Although mills are continuing to restrict production, it is still outpacing demand across Europe. Particularly in countries such as Germany, where the government did not impose a shutdown, production continued throughout. As a result, mills had to search for buyers outside of Europe to sell volumes as demand was still failing to keep up with production.

Steelmakers have been warning of recessions in key markets and German mills are making extensive use of the government’s short-time working scheme. Order intake was low in March and April, which means that production rates in May and well into the summer will be affected as the entire steel supply chain is disrupted.

Squeezed into consolidation?

With the European steel industry in the doldrums and margins squeezed as showed by the low prices, some merger and acquisition activity could re-emerge to help mills to cut costs.

Thyssenkrupp, Germany’s largest steel producer, said in May that the new environment the steel market is finding itself in would increase the need for consolidation, as Europe simply has too much capacity. The steelmaker revived its merger talks with undisclosed partners and is – following the collapse of the merger with Tata Steel in 2019 – now actively looking again to consolidate its steel operations to save costs. There is talk in the market that Swedish steelmaker SSAB and Chinese steel company Baosteel would also be part of the talks.

EU biggest steel producers

There are also persistent reports that ArcelorMittal, the world’s largest steel producer, which has its core business in Europe, could withdraw from its Italian asset, the former Ilva works at Taranto, due to an option to withdraw from the troubled works in November. Adding fuel to speculation about the company’s strategy, in a plan for the 2020-2025 period presented to the Italian government, ArcelorMittal Italia reduced an existing target to ramp up crude steel production to 6 million mt/year by 2025, from 8 million mt/year previously, with a loss of 3,300 jobs in the process.

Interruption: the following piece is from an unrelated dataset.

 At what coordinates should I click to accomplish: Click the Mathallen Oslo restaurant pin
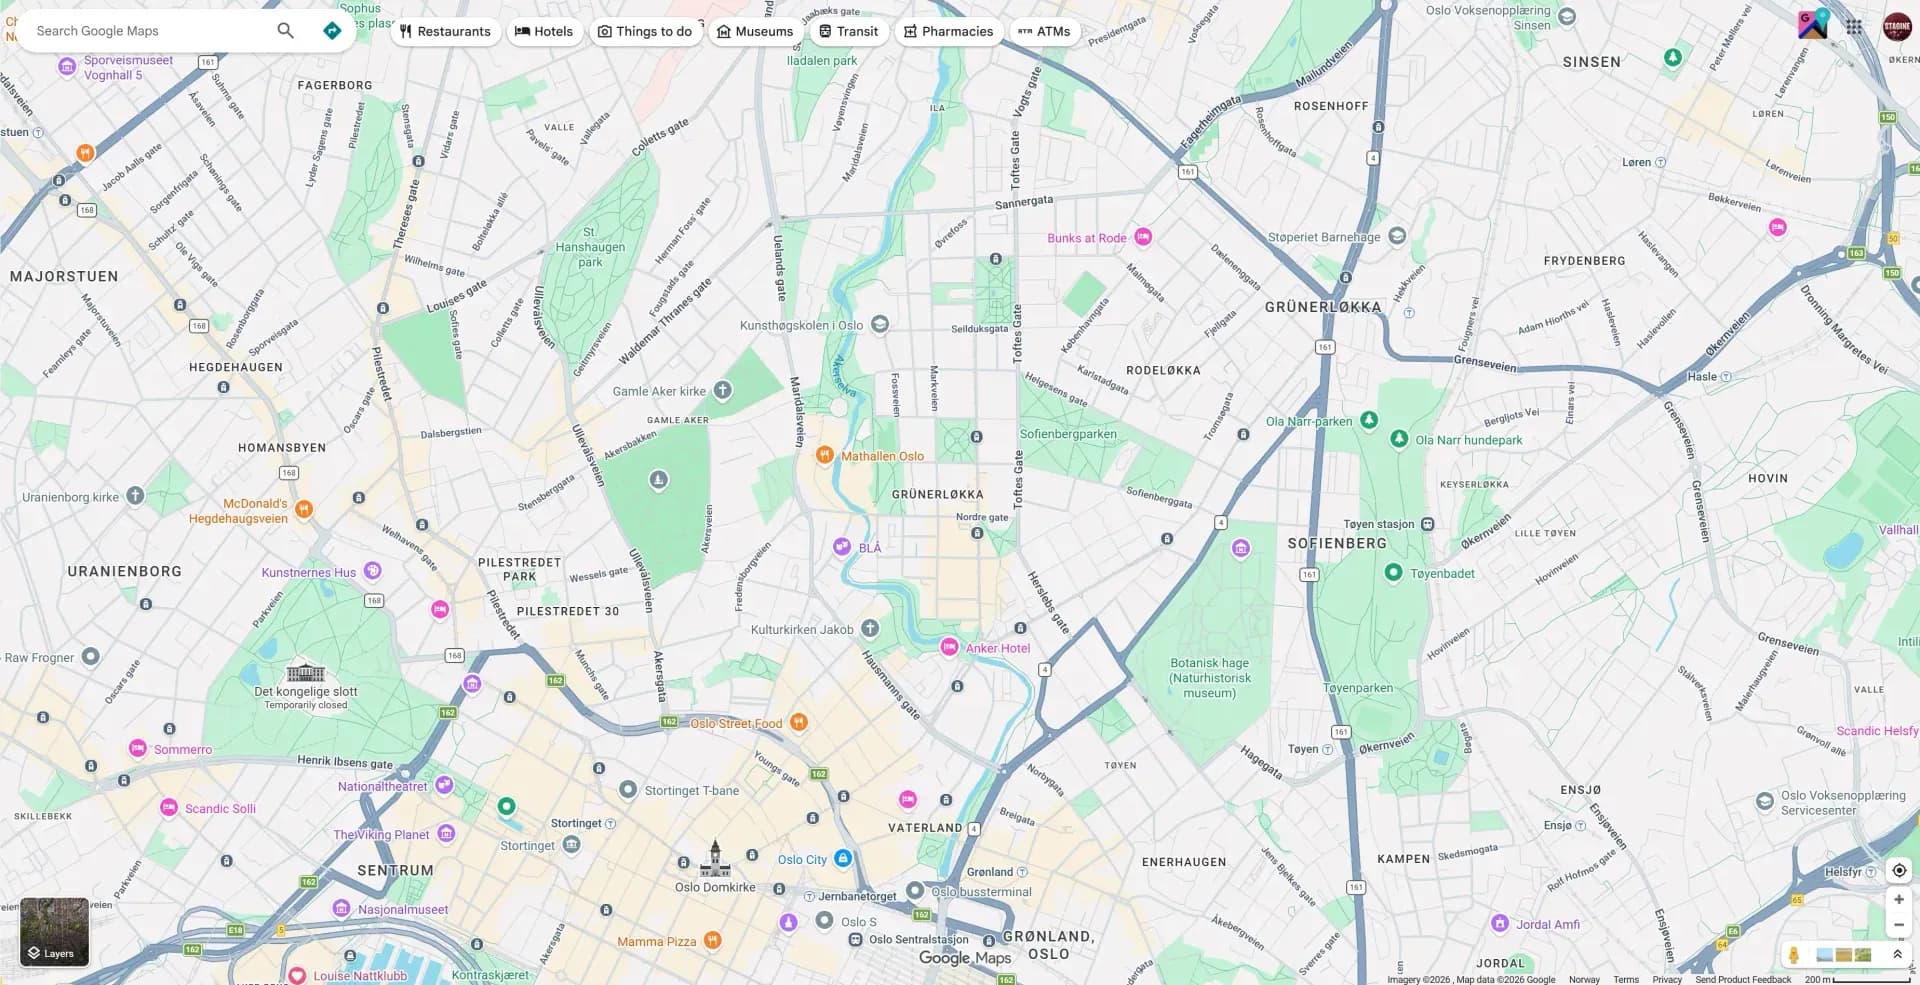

Industry sources have suggested that ArcelorMittal’s requests for government loans to help finance the Ilva acquisition could now be problematic, given the planned lower output and redundancies. Sources close to the Italian government said the government is divided between some who want ArcelorMittal to stay and others who want a future for the former Ilva facility without ArcelorMittal.

New direction needed

The current crisis has again brought into focus the issue of overcapacity in the European steel sector. Steelmakers in the region have been focusing on the automotive industry for years by reopening previously idled production lines or building entirely new ones.

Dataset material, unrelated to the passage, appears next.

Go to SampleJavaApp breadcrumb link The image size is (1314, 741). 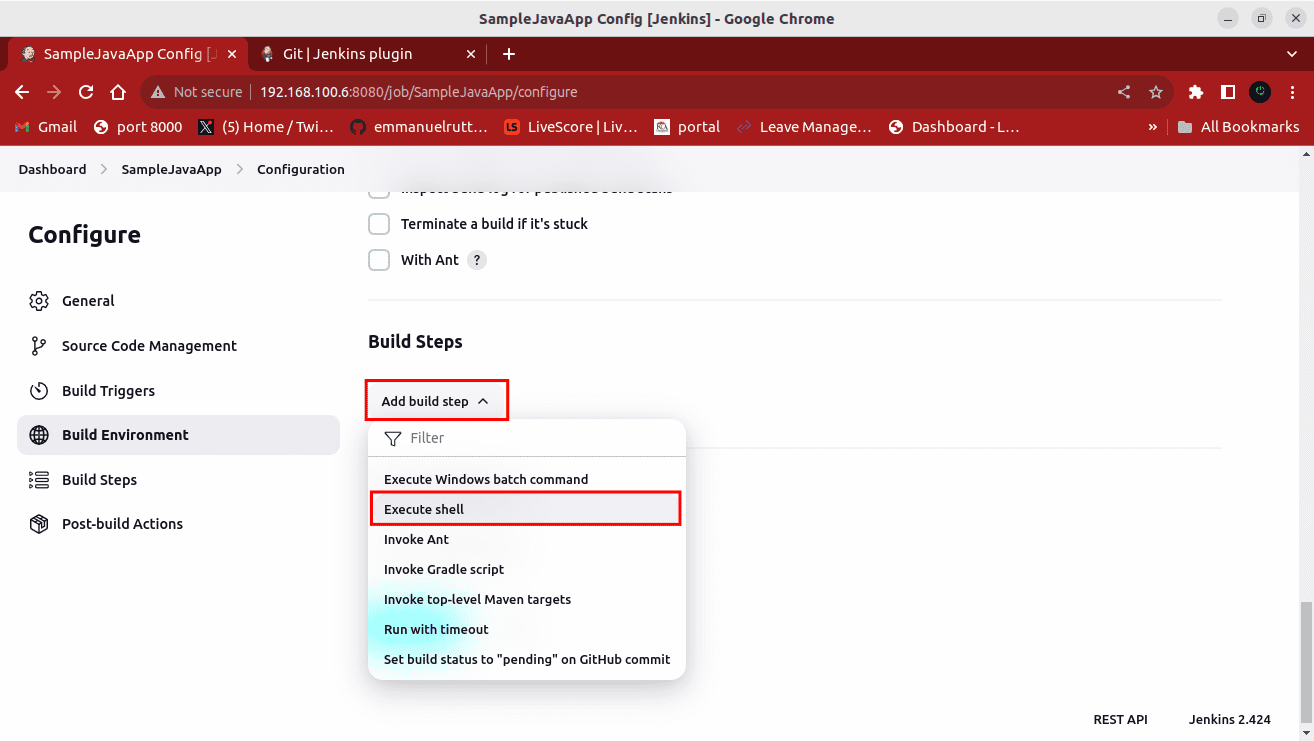(171, 170)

The demand from the car industry was going from strength to strength until the emission testing scheme changes put a halt on it in 2018. A slowdown was long feared by market participants but mills pushed on with their race towards the automotive industry. Those whose biggest customers are the car industry are now hurting the most.

“Mills have been focused on the auto industry for years and that is breaking away. Auto has turned out not to be the right path,” a German distributor told Platts. European steelmakers particularly have been reluctant to take out capacity in the market, despite constant calls for streamlining of production by the producers themselves. They said they would be shifting from making commodity grades to higher grades which have a higher selling price.

According to Eurofer, in 2021, provided that the steel industry has been able to restore its production at normal conditions, the launch of new car models – many of them electric vehicles – could be a supportive factor along with rises in real wages and labor market dynamics on the demand side.

However, subdued car demand in major markets such as the US, China and Turkey would remain a challenge for EU car exporters, the association said.

It remains to be seen whether the pandemic will be the final push that finally forces mills to tackle their excess capacity.